In breast cancer, chemotherapy regimens that include infusional 5-fluorouracil (5-FU) lead to high response rates, but require central venous access and pumps. To avoid these inconveniences, we substituted infusional 5-FU with capecitabine. The main objective of this study was to determine the maximum tolerated dose (MTD) of capecitabine when given in combination with fixed doses of epirubicin and cyclophosphamide (100 and 600 mg/m(2) day 1 every (q) 3 weeks) as primary treatment for large operable or locally advanced/inflammatory breast cancer without distant metastasis. Capecitabine was escalated from 750 mg/m(2) twice a day (bid) to 1250 mg/m(2) bid from day 1 to day 14 in four dose levels.
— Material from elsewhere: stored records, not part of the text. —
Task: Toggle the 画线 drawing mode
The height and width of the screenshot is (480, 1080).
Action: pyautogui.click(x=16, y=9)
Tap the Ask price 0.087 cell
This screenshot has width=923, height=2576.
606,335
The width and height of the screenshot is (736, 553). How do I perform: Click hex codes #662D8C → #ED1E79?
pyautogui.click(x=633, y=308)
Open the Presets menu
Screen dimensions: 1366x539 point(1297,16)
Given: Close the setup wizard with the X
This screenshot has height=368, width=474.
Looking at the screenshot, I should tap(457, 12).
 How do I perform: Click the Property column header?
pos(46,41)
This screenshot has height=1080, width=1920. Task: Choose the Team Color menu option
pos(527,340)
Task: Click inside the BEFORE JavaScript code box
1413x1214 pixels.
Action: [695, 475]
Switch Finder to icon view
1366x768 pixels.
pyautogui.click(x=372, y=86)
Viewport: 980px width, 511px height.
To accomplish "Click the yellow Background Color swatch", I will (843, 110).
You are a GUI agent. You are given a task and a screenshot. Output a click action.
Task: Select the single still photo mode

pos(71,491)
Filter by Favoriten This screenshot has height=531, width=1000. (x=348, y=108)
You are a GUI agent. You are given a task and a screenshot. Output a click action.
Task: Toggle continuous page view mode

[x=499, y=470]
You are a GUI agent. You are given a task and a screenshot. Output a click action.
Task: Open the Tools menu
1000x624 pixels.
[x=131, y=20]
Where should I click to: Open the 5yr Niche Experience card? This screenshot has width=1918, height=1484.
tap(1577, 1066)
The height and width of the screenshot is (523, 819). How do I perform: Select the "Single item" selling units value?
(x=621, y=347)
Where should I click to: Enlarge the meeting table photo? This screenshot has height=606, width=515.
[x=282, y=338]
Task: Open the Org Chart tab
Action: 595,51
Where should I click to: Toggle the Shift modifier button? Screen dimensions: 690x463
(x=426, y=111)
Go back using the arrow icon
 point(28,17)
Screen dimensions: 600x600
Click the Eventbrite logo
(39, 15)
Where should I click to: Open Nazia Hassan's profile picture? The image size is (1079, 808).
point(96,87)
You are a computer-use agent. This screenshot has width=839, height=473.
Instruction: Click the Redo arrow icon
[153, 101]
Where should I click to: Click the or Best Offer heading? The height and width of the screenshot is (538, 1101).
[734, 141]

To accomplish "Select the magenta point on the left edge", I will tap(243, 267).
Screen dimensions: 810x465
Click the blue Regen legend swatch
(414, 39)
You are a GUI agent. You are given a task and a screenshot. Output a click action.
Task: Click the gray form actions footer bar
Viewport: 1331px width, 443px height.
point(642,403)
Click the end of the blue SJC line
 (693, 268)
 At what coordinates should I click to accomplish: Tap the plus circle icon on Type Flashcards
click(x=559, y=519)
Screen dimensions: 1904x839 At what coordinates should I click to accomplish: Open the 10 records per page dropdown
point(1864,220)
Dose escalation was permitted if 0/3 or 1/6 patients experienced dose-limiting toxicity (DLT). A total of 23 patients were included and 117 courses were administered. At dose level 4, 2 of 2 patients presented DLTs defining the MTD. A high rate of capecitabine treatment modification was required with capecitabine 1050 mg/m(2) bid (dose level 3). 19 patients achieved an objective response (83%). In conclusion, we believe that capecitabine 900 mg/m(2) bid (dose level 2) is the recommended dose in combination with epirubicin 100 mg/m(2) and cyclophosphamide 600 mg/m(2). The acceptable toxicity profile and encouraging activity of this regimen warrant further evaluation.